> ENTRIES:
===

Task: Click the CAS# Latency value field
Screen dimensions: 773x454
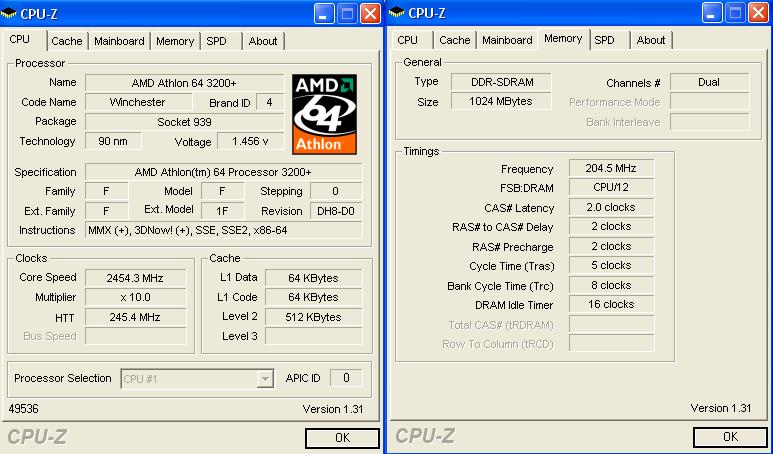Action: click(x=611, y=207)
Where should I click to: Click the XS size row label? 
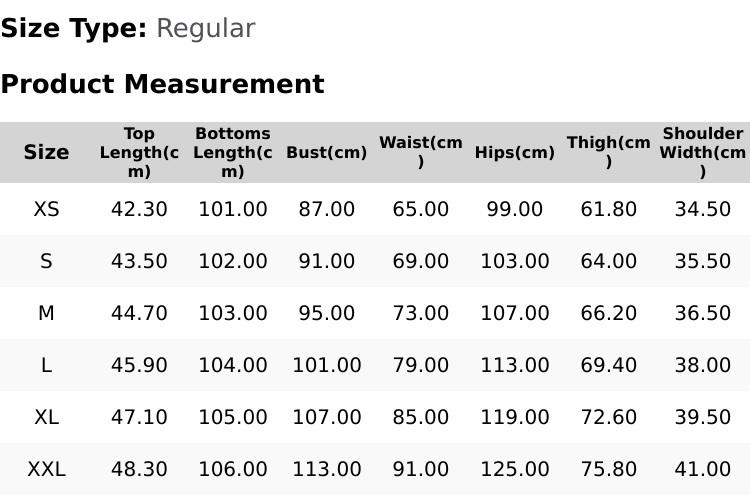coord(46,209)
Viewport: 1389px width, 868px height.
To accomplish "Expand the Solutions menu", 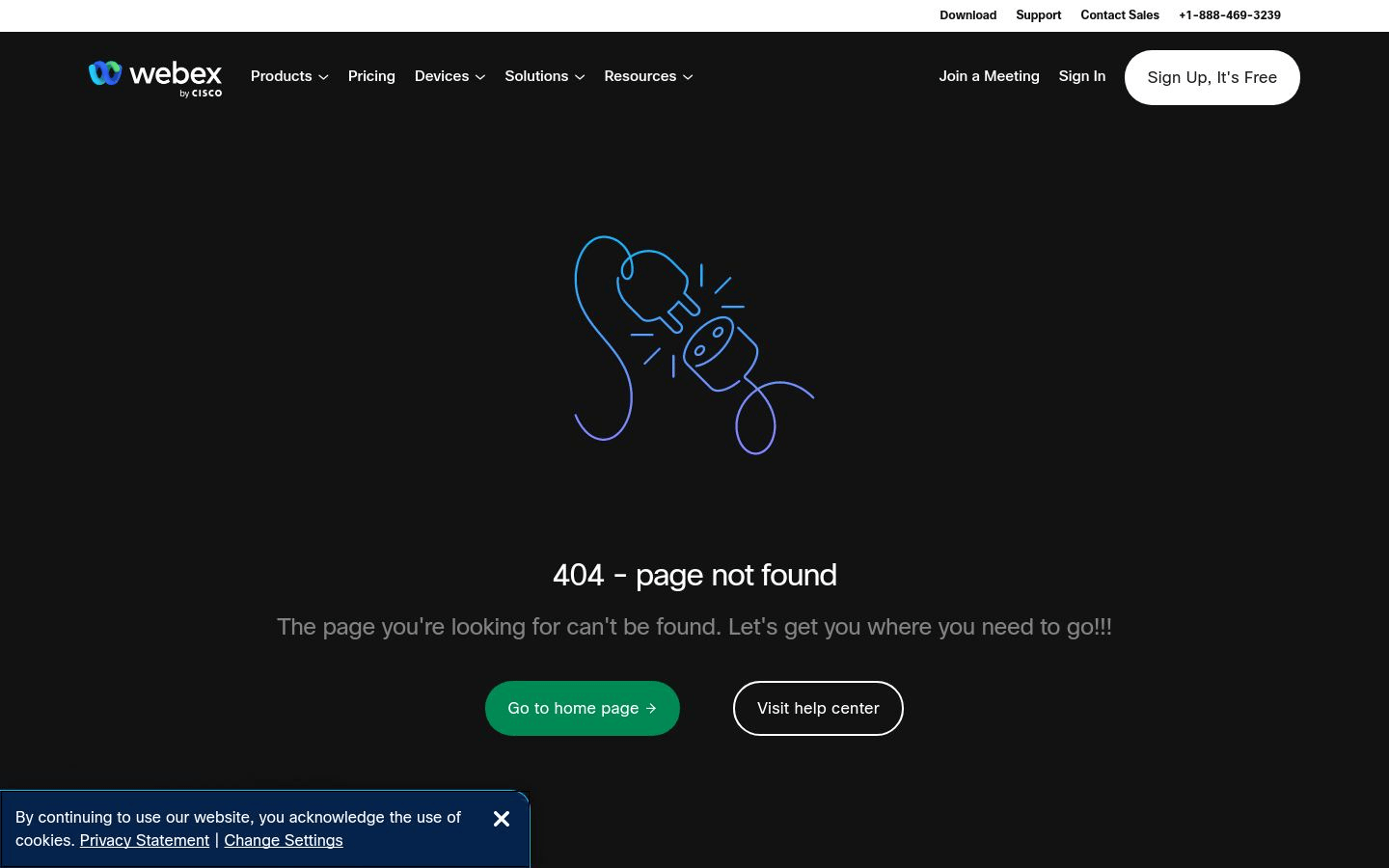I will click(544, 76).
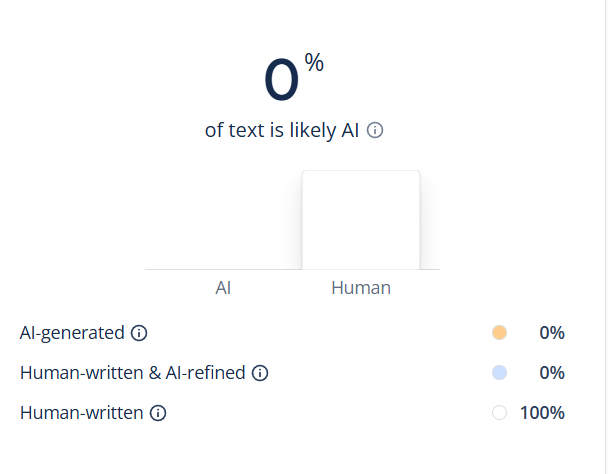Screen dimensions: 610x474
Task: Select the orange AI-generated color dot
Action: (499, 333)
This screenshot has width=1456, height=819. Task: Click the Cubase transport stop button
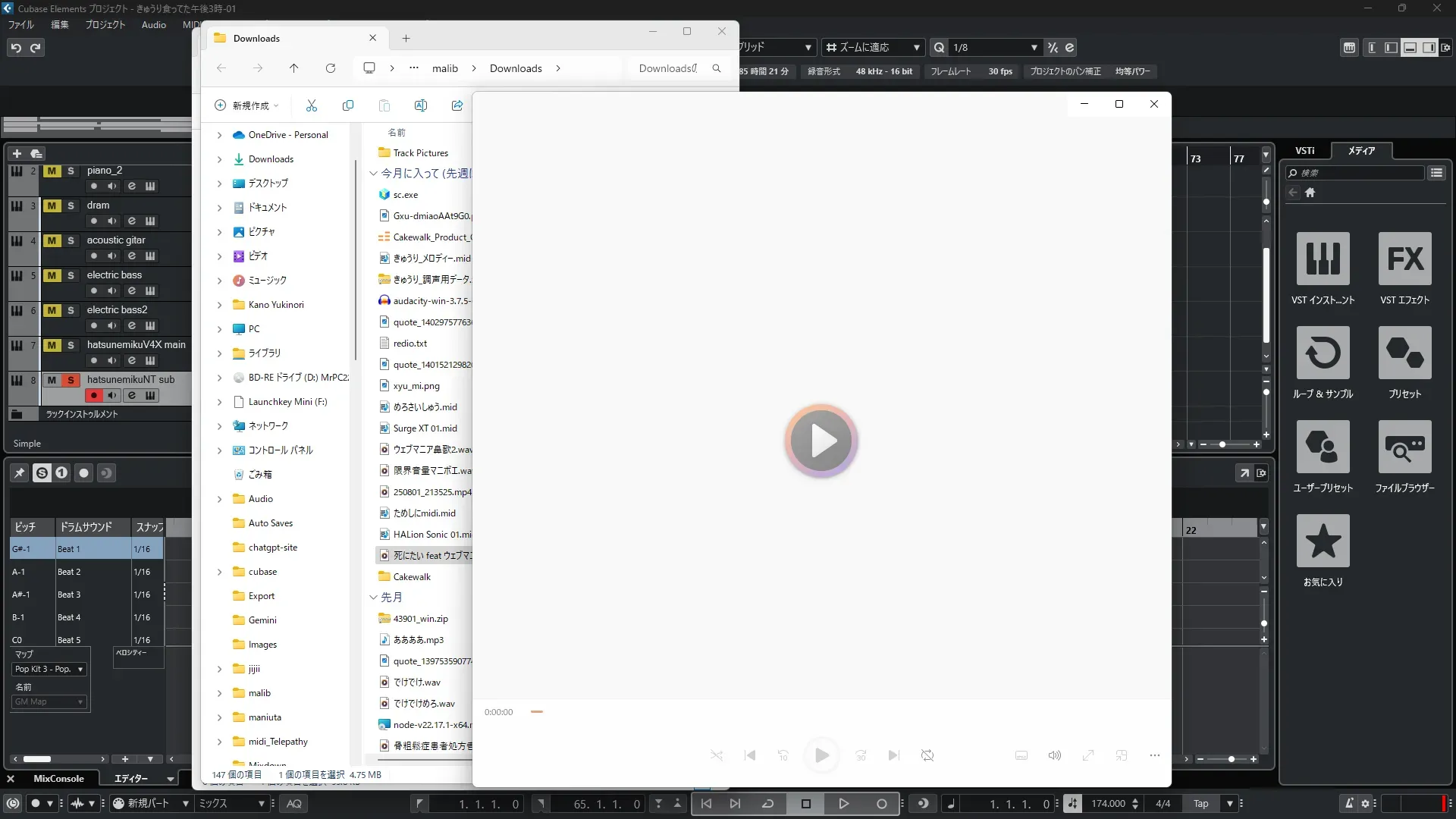[x=806, y=804]
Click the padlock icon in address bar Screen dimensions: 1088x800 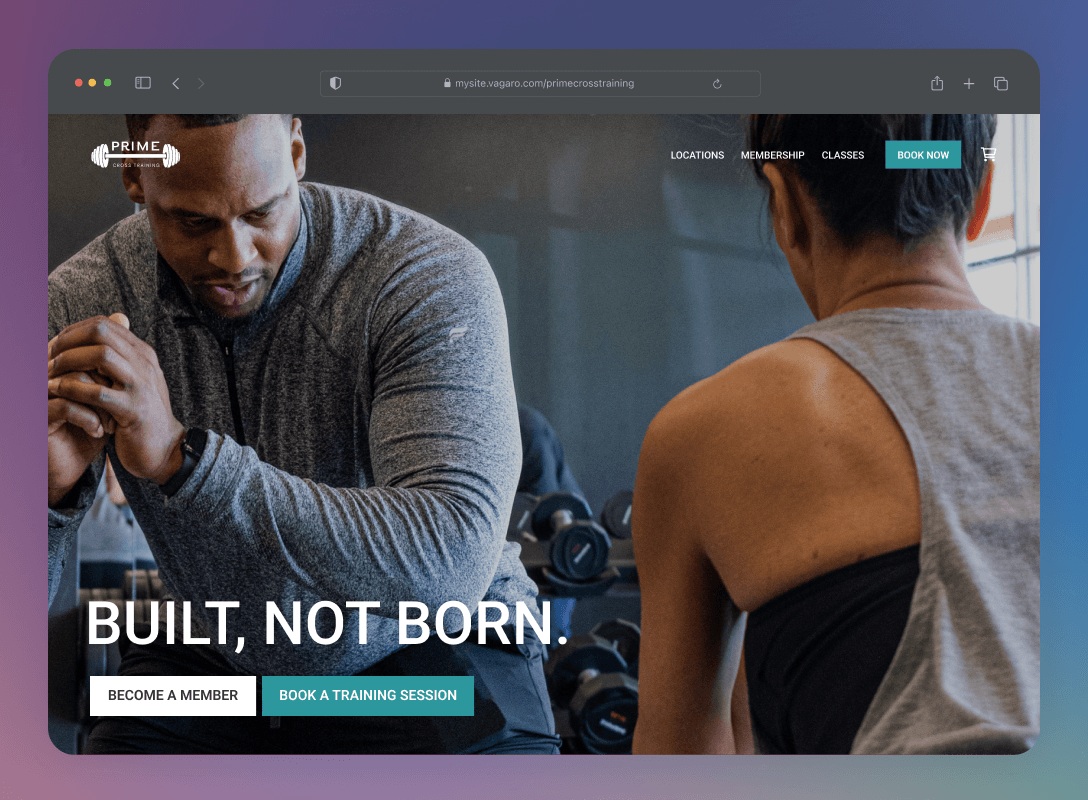[x=447, y=83]
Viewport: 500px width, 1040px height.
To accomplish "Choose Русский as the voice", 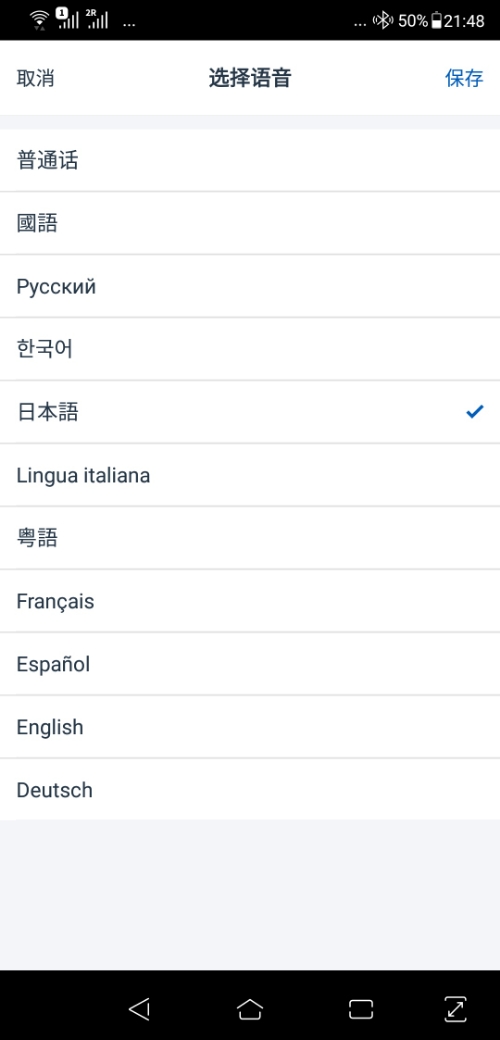I will click(x=250, y=287).
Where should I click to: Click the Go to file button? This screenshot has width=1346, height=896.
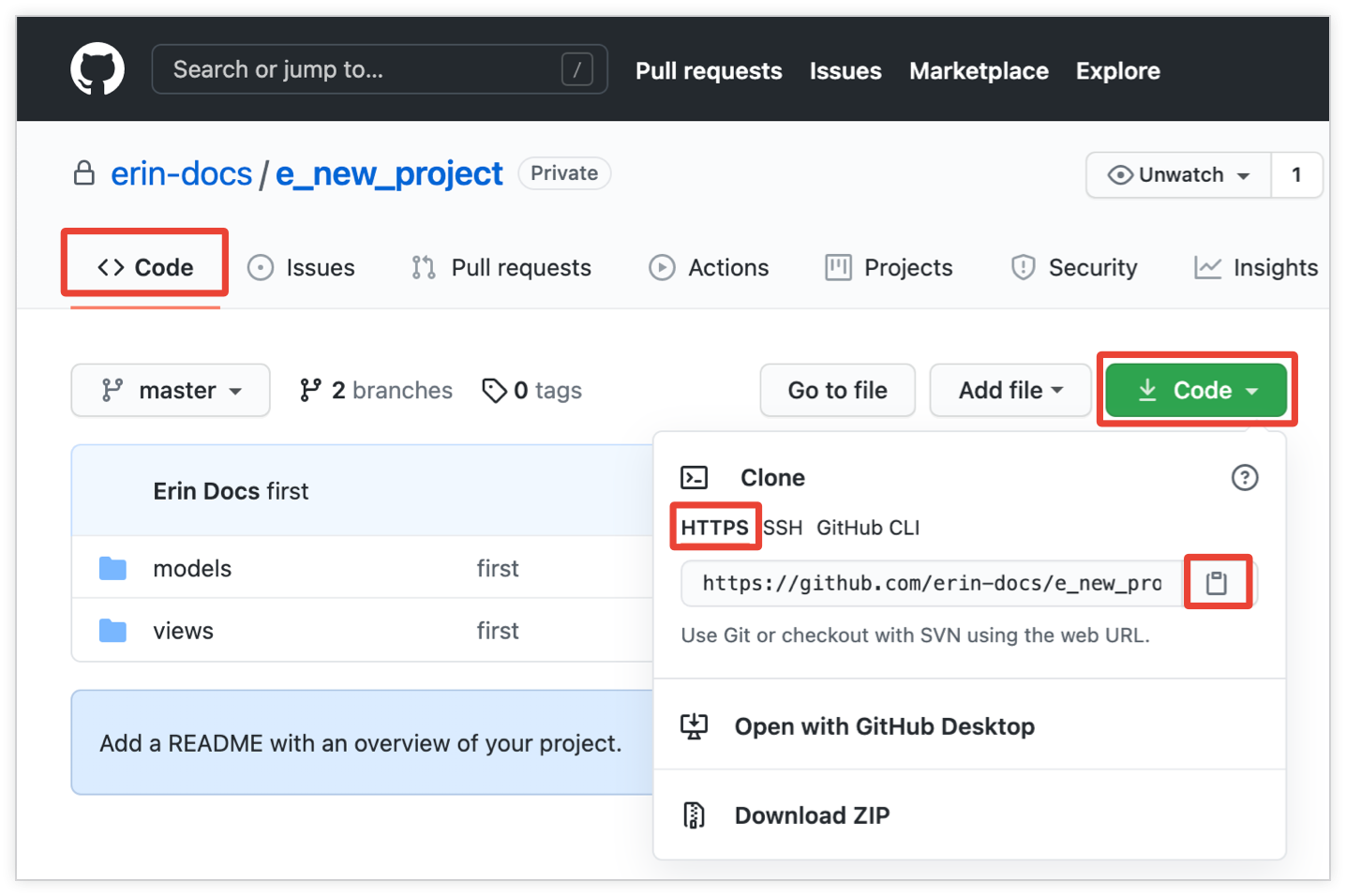837,390
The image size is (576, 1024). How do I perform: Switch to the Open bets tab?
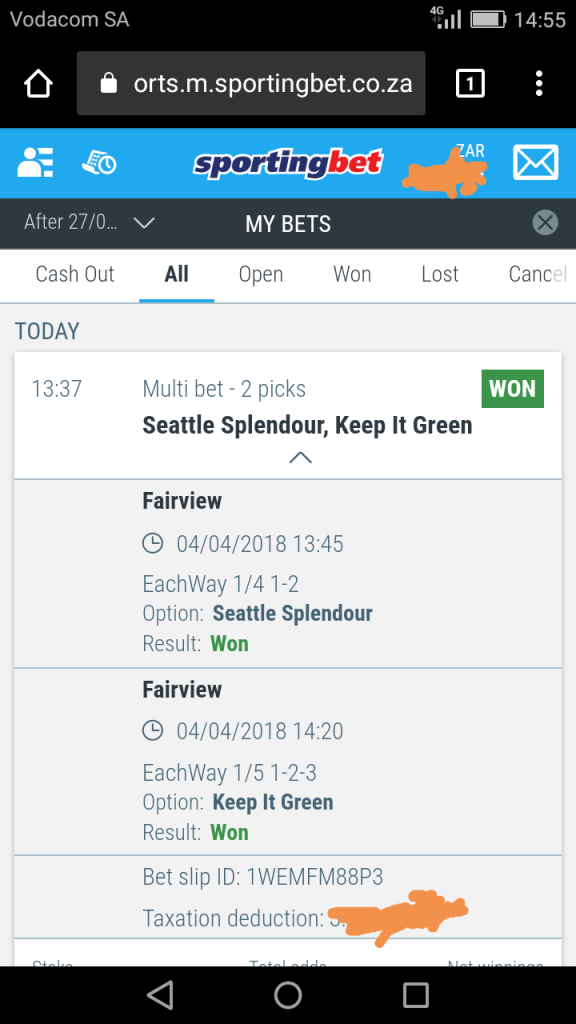point(261,274)
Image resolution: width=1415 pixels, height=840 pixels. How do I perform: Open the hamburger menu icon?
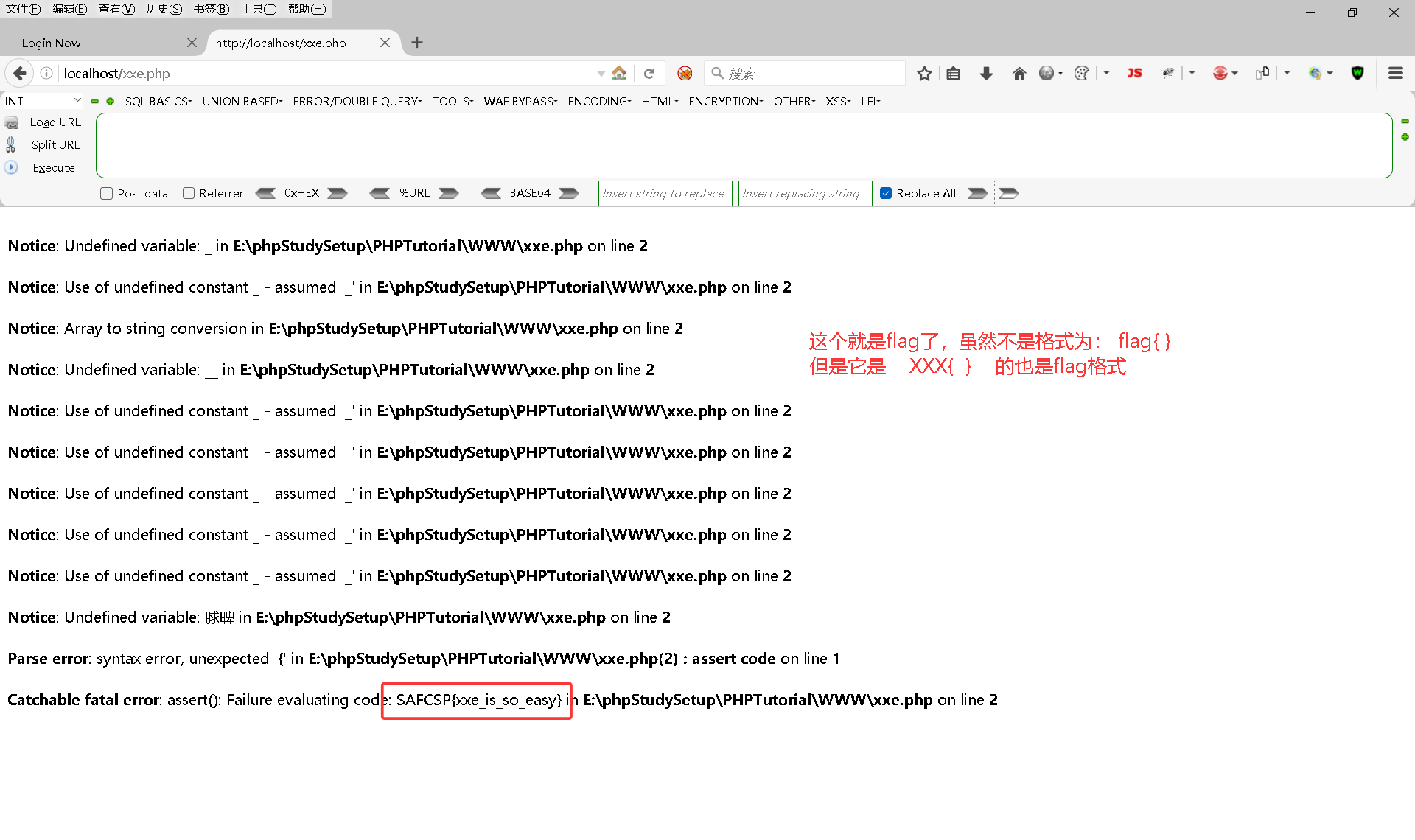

===

> WRITTEN EXERCISE: Recast the part of the listing that opens with the line containing "The image size" and runs through the end of the listing as a JSON list of strings, one string per line. Drop blank lines and leave the pictures out.

> RESULT:
[
  "The image size is (576, 1024). How do I perform: Switch to the Open bets tab?",
  "point(261,274)",
  "Image resolution: width=1415 pixels, height=840 pixels. How do I perform: Open the hamburger menu icon?"
]